Pioneer Players’ Improv Showcase

By Jessica Andriani

Staff Reporter

Sacred Heart University’s Improv team is prepared and hopeful to make campus laugh again with their interactive improvisation show to be held on Nov. 10 at 10:10 p.m. in the Little Theatre.

Even though the university’s Theatre Arts Program, otherwise known as TAP, has helped become a part of campus life for at least four years, their name has gone through a variety of changes. The improv team has gone from Sacred Heart Improv Troup, to The Awkward Handshakes, to their current name of The Pioneer Players.

Since the start of this academic year, Pioneer Players has already put on two performances.

Rehearsals with the team are open for anyone to join and up to 12 students are chosen to perform in their monthly showcase.

“Currently there are about 22 regular members who perform at rehearsals, and that number grows every week,” said junior Edward Feeley, leader of The Pioneer Players.

The Pioneer Players’ showcases are focused on making up their humor as they go along, using a slew of jokes and games to keep the performance moving. The upcoming performance will consist of a series of games in which the student performers are put in humorous and out of the ordinary situations.

“People can expect a good time and a good laugh at the upcoming show. We know the games we’re playing, but we don’t know what’s going to happen on stage since that’ll be based on what the audience gives us,” said Feeley.

The Improv Team is confident in their acting skills and are ready to perform.pio

“They can definitely expect to laugh. Improv always ends up in a funny situation, especially because of the amount of creativity our team members possess,” said Nick Patino, President of the Theatre Arts Program.

Pioneer Players plays a variety of games during their shows to display their improvisation skills. Since nothing is fully rehearsed or scripted, the team is able to work on the fly to create something new each time for the audience. Working off of the audience’s reactions is what makes each performance unique and what makes for a different outcome every time.

“The improv games can vary on complexity, but they’re all very fun and entertaining. One of our mainstay games is Lazy Susan, it involves four performers rotating between four two-person scenes. One of the new ones we’re introducing in this show is Household Olympics, in which two performers are commentators to a competition between two other performers who are competing in a household chore,” said Feeley.

Improvers go on to explain other games that students expect to see on stage during their show.

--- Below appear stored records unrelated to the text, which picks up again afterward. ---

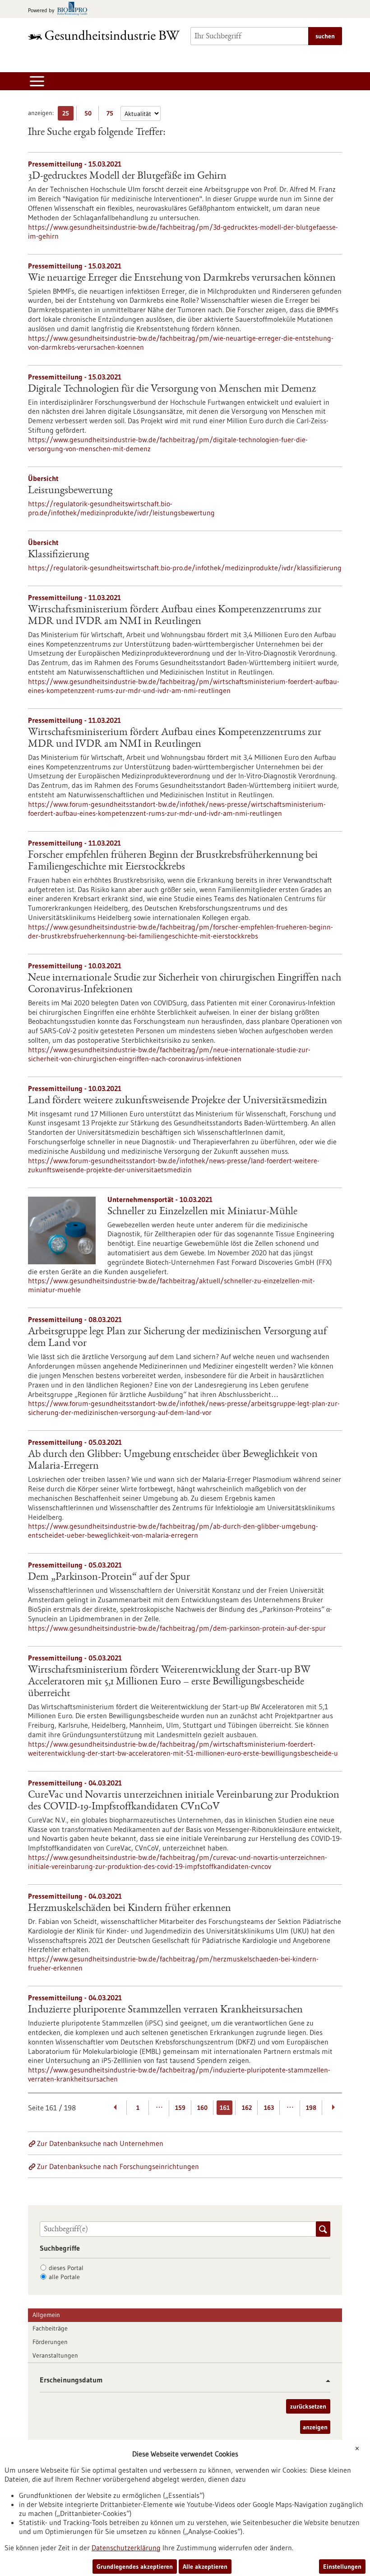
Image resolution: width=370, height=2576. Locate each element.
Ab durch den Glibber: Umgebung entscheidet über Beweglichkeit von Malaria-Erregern (173, 1460)
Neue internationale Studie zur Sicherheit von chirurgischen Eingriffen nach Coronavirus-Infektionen (184, 984)
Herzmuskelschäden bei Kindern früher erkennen (129, 1908)
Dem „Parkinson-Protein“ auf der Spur (109, 1577)
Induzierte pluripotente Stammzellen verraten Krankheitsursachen (165, 2010)
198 (311, 2108)
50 (90, 114)
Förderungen (50, 2342)
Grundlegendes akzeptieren (135, 2566)
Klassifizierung (58, 555)
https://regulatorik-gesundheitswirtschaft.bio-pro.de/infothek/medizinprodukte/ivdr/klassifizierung (185, 567)
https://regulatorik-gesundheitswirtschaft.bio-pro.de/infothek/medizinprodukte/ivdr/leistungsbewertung (121, 508)
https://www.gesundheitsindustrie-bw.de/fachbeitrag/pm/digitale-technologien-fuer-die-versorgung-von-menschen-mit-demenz (168, 444)
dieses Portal (66, 2268)
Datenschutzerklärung (126, 2547)
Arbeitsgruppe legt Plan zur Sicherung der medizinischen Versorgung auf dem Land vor (177, 1338)
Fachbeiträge (50, 2328)
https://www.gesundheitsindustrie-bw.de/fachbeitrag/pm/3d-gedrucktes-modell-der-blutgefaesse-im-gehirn (183, 231)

“One game that I am frequently in is called Mood Swings. Two actors act out a scene, and throughout it the caller shouts out different moods given by the audience that the actors then adapt to. I find it very easy to play off emotion like this, and it usually works well with an audience,” said Patino.

Rehearsals for the improv team are every Tuesday and Wednesday from 8-9:30 p.m. and are open to everyone.

Overall the improv troupe knows that everyone involved always has one another’s back, on stage and off.

“I think the thing that makes our improv team unique are the people and the atmosphere. We have so many different people who come and rehearse each week, some TAP members and other non-TAP members. Each person brings their skills to the table and they really just show their stuff and we all support each other,” said junior Emily Shea.